The problem » Leaving out the pictures, copy each record below exactly.

[[ Records provided open ]]

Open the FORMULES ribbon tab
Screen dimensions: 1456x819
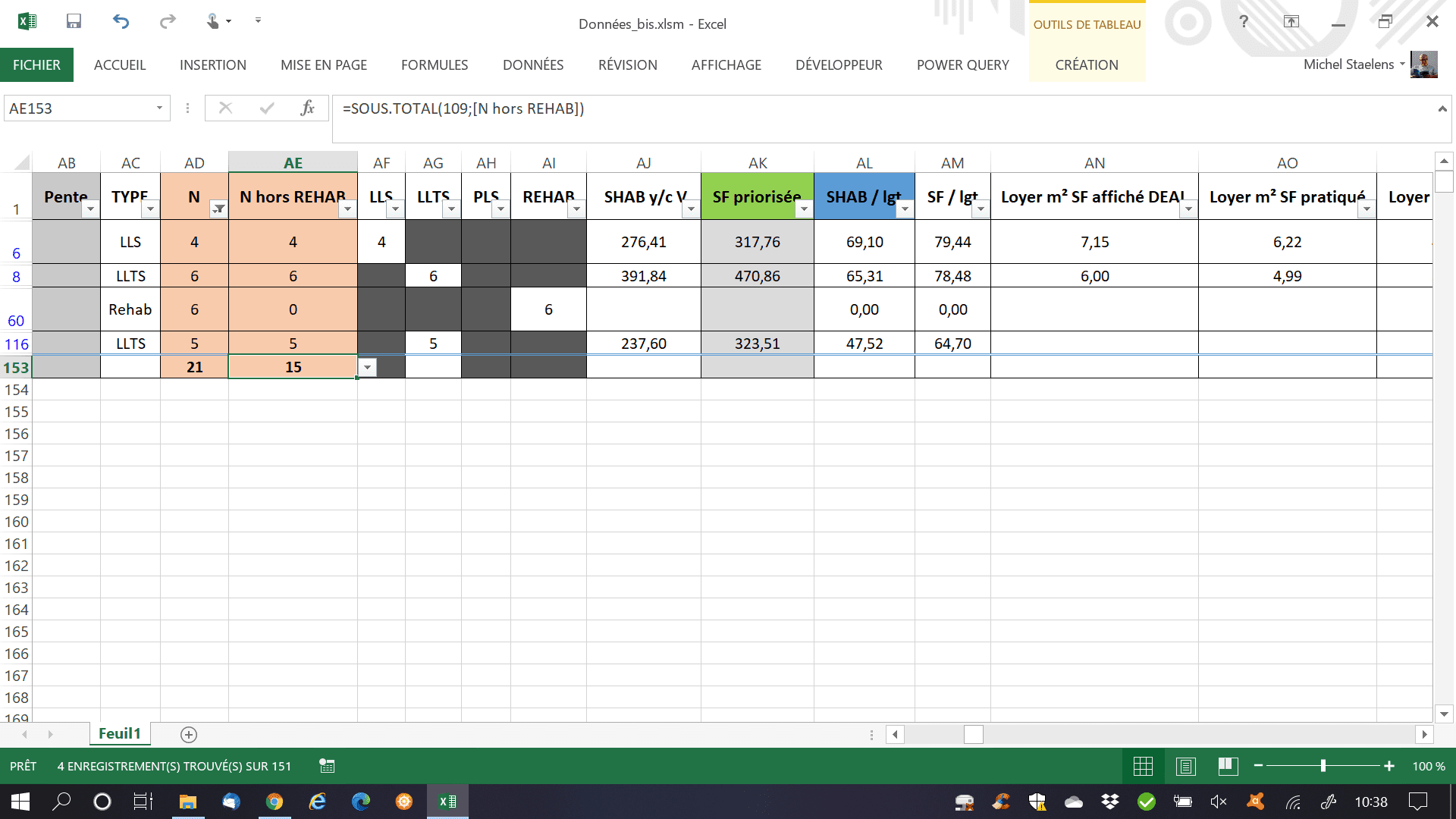(x=435, y=65)
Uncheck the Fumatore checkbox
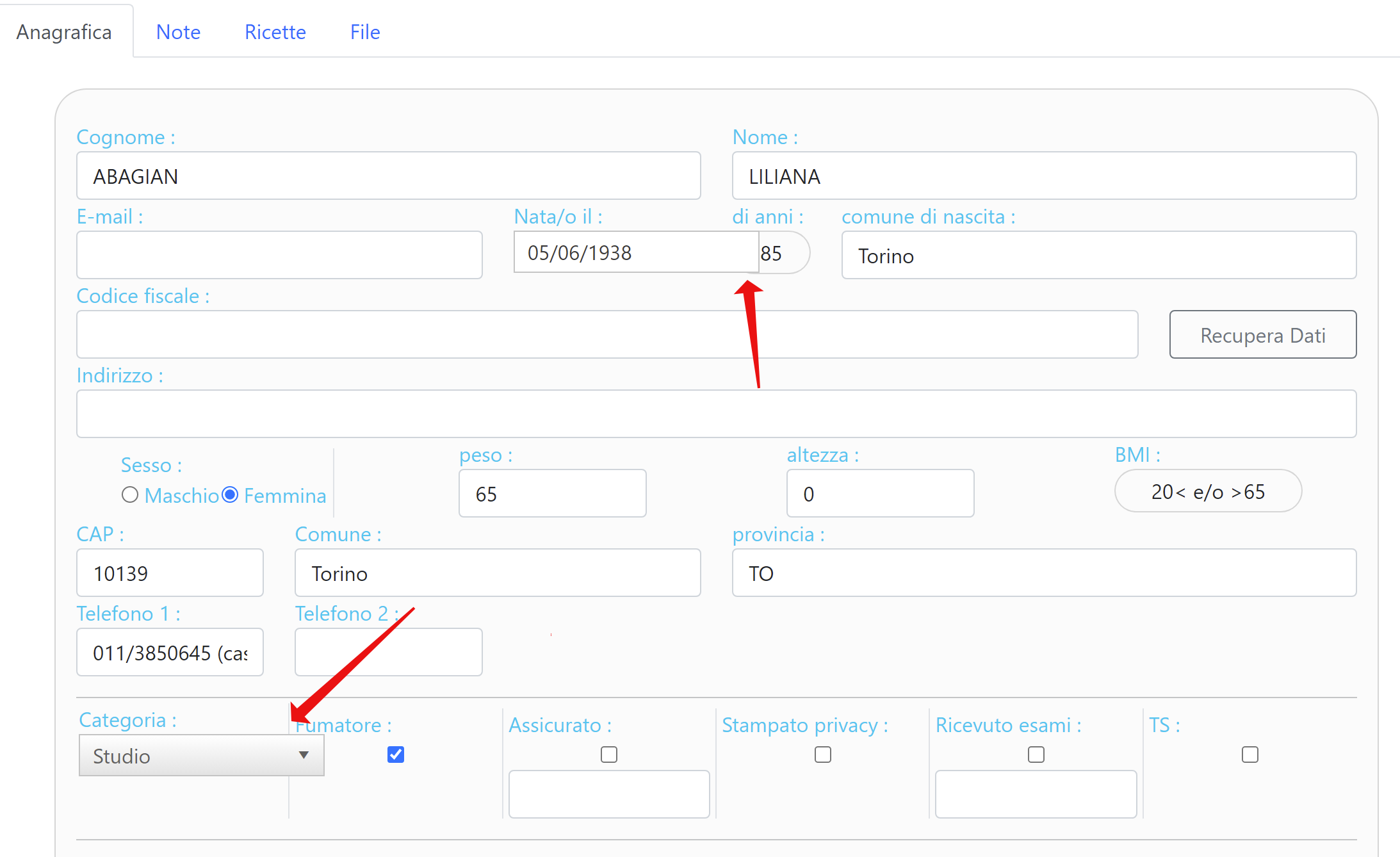This screenshot has height=857, width=1400. (396, 755)
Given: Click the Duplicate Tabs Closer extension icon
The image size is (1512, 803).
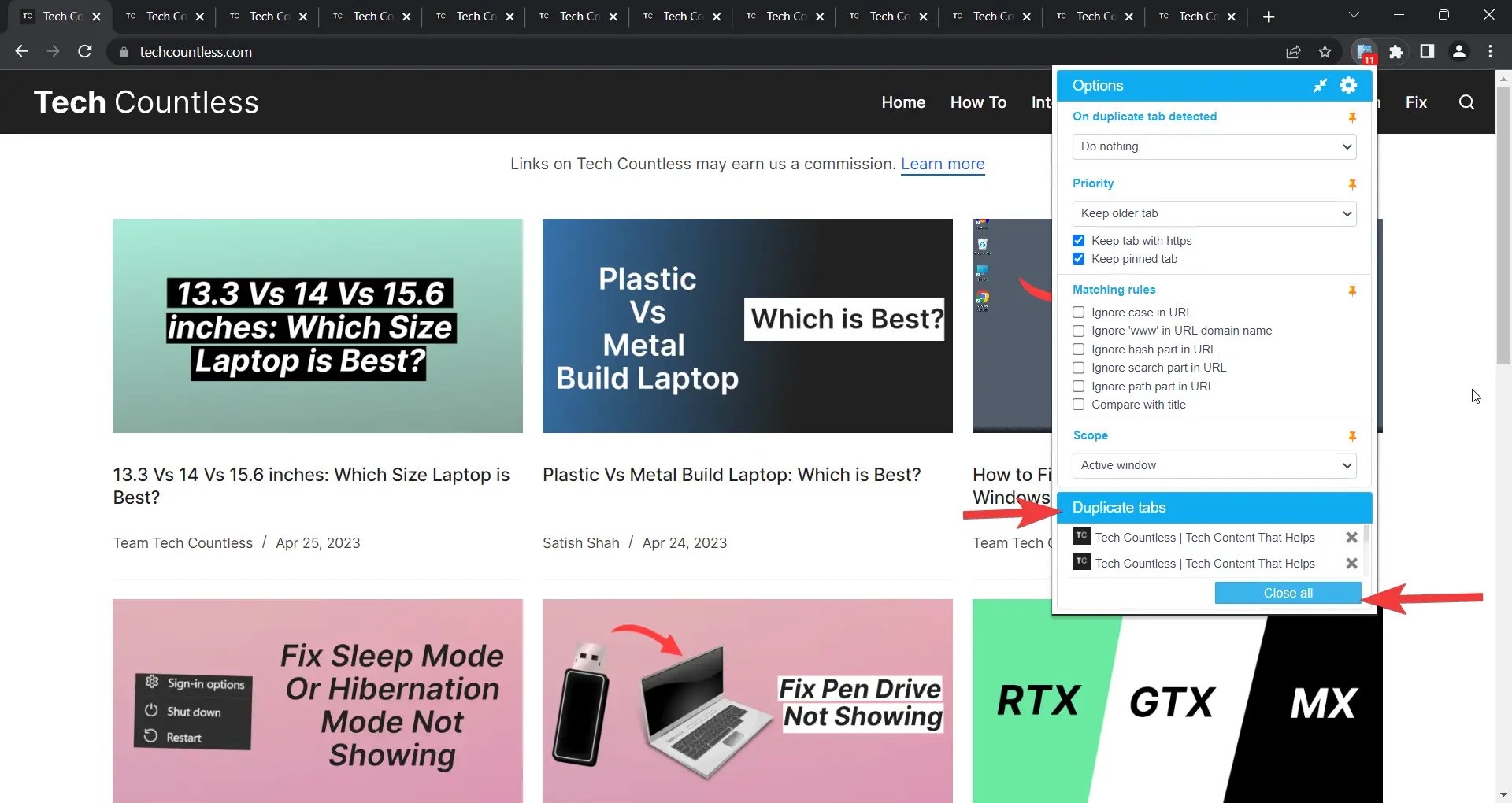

[[ Records provided closed ]]

Output for this exercise »
Open the FORMULES ribbon tab
Screen dimensions: 1456x819
(x=435, y=65)
Uncheck the Fumatore checkbox
This screenshot has height=857, width=1400. (396, 755)
Given: Click the Duplicate Tabs Closer extension icon
The image size is (1512, 803).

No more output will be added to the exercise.